Some wondered if a investment in bus infrastructure could have a greater impact.
“As of right now I don’t support the BQX,” said Adrienne McIlvaine, 34, a freelance writer, and Red Hook homeowner who was in attendance with her partner William Matelski. “I think express buses into Manhattan or downtown Brooklyn would be more beneficial.”
Matelski, an audio engineer, was concerned about their property tax rates and the resiliency of a streetcar.
“So much of this neighborhood is in a flood-risk zone,” he said. “That brings into question the long-term viability of this project.”
Lydon Sleeper, EDC senior vice president for government and community relations, noted that resiliency is a key principle of the project.

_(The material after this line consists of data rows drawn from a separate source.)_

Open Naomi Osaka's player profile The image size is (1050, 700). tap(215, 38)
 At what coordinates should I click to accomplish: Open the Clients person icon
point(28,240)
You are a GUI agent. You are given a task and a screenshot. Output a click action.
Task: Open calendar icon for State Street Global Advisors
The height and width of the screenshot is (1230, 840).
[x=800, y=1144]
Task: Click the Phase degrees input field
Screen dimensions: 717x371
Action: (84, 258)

“Surface transportation is a resilient method of transportation,” he said. “Part of the lessons learned from Sandy is incorporating resiliency in all our planning and work that we do moving forward.”
Sister Rosana Cervone, from Red Hook’s Visitation of the Blessed Virgin Mary church, said her main concern was increased community displacement that might come along with the streetcar.
“I think it’s a great idea, but they must be careful about gentrification and pushing people out of the neighborhood,” said Cervone, 64, who originally moved to Brooklyn from Italy in 1968.
Local Councilman Carlos Menchaca addressed the crowd before the meeting. He said he’s all for bringing more transit options to Red Hook, but before he can back the streetcar he must make sure the community’s input is heard and reflected in the design.
There will be plenty of time for that. At this stage, the city has yet to finalize details about the exact route or where the BQX will be given a dedicated right of way; whether there will be fare integration with the MTA, or what power source will carry the streetcar.
Preliminary estimates from the city suggest that the BQX would serve 45,000 to 50,000 riders daily, or 15 million each year. Streetcars would travel at about 12 miles per hour, making stops every half mile. The city points out that the route would connect 13 NYCHA developments where more than 40,000 people live.
But Steve Fontas, a Carroll Gardens business owner, questioned the mayor’s claim that the BQX would be serving transit-starved neighborhoods. He said he’d rather see mass transit serving lower income neighborhoods of Brooklyn, like East New York, Brownsville or Flatbush.
“I have a lot of workers who live in those neighborhoods and struggle to get to work,” Fantas said.